Task prompt: Nothing but the lines from the top of the following entries through the line with "Standorte (52, 2314)" should be printed, exactly as they are.

(Records excerpted from a collection)

-------------------------

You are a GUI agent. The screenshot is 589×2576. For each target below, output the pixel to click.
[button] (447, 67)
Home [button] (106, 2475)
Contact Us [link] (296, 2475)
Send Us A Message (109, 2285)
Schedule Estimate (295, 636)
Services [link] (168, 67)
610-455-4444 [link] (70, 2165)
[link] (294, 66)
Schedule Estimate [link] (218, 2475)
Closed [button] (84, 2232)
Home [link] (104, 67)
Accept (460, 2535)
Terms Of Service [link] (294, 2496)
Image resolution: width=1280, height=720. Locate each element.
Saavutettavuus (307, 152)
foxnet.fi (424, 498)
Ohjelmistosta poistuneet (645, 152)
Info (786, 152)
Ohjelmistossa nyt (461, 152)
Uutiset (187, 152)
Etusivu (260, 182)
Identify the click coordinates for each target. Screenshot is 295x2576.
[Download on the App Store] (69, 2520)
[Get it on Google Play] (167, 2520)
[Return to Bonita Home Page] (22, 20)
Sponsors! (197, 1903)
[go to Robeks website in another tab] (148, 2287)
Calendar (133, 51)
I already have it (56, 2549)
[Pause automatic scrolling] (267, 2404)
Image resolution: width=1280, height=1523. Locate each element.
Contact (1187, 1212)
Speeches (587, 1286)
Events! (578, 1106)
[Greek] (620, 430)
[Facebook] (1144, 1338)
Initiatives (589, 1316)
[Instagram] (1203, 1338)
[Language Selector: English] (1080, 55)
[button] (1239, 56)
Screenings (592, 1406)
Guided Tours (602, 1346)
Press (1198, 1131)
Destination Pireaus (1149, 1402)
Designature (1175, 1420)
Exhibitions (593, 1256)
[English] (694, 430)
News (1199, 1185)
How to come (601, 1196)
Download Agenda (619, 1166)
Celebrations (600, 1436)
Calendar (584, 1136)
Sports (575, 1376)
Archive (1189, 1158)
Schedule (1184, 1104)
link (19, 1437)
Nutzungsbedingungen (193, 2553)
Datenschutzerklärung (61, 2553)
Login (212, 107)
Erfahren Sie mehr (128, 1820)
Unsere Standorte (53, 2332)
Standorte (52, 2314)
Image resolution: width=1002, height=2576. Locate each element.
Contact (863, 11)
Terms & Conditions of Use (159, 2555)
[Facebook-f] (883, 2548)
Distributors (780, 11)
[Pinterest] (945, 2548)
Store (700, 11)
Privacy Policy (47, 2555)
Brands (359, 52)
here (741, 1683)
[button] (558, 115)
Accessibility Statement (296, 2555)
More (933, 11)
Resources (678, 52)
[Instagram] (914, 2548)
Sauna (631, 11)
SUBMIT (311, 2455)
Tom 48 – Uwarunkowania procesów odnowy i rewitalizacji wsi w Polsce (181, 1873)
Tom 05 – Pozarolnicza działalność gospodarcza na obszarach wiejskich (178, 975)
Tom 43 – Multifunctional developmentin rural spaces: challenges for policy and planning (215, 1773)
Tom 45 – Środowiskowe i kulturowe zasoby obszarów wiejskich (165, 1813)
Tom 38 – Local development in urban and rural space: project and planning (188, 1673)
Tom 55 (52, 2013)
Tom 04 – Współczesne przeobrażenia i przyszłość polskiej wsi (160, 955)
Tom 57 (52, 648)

-------------------------

Task solution:
You are a GUI agent. The screenshot is 589×2576. For each target below, output the pixel to click.
[button] (447, 67)
Home [button] (106, 2475)
Contact Us [link] (296, 2475)
Send Us A Message (109, 2285)
Schedule Estimate (295, 636)
Services [link] (168, 67)
610-455-4444 [link] (70, 2165)
[link] (294, 66)
Schedule Estimate [link] (218, 2475)
Closed [button] (84, 2232)
Home [link] (104, 67)
Accept (460, 2535)
Terms Of Service [link] (294, 2496)
Image resolution: width=1280, height=720. Locate each element.
Saavutettavuus (307, 152)
foxnet.fi (424, 498)
Ohjelmistosta poistuneet (645, 152)
Info (786, 152)
Ohjelmistossa nyt (461, 152)
Uutiset (187, 152)
Etusivu (260, 182)
Identify the click coordinates for each target. Screenshot is 295x2576.
[Download on the App Store] (69, 2520)
[Get it on Google Play] (167, 2520)
[Return to Bonita Home Page] (22, 20)
Sponsors! (197, 1903)
[go to Robeks website in another tab] (148, 2287)
Calendar (133, 51)
I already have it (56, 2549)
[Pause automatic scrolling] (267, 2404)
Image resolution: width=1280, height=1523. Locate each element.
Contact (1187, 1212)
Speeches (587, 1286)
Events! (578, 1106)
[Greek] (620, 430)
[Facebook] (1144, 1338)
Initiatives (589, 1316)
[Instagram] (1203, 1338)
[Language Selector: English] (1080, 55)
[button] (1239, 56)
Screenings (592, 1406)
Guided Tours (602, 1346)
Press (1198, 1131)
Destination Pireaus (1149, 1402)
Designature (1175, 1420)
Exhibitions (593, 1256)
[English] (694, 430)
News (1199, 1185)
How to come (601, 1196)
Download Agenda (619, 1166)
Celebrations (600, 1436)
Calendar (584, 1136)
Sports (575, 1376)
Archive (1189, 1158)
Schedule (1184, 1104)
link (19, 1437)
Nutzungsbedingungen (193, 2553)
Datenschutzerklärung (61, 2553)
Login (212, 107)
Erfahren Sie mehr (128, 1820)
Unsere Standorte (53, 2332)
Standorte (52, 2314)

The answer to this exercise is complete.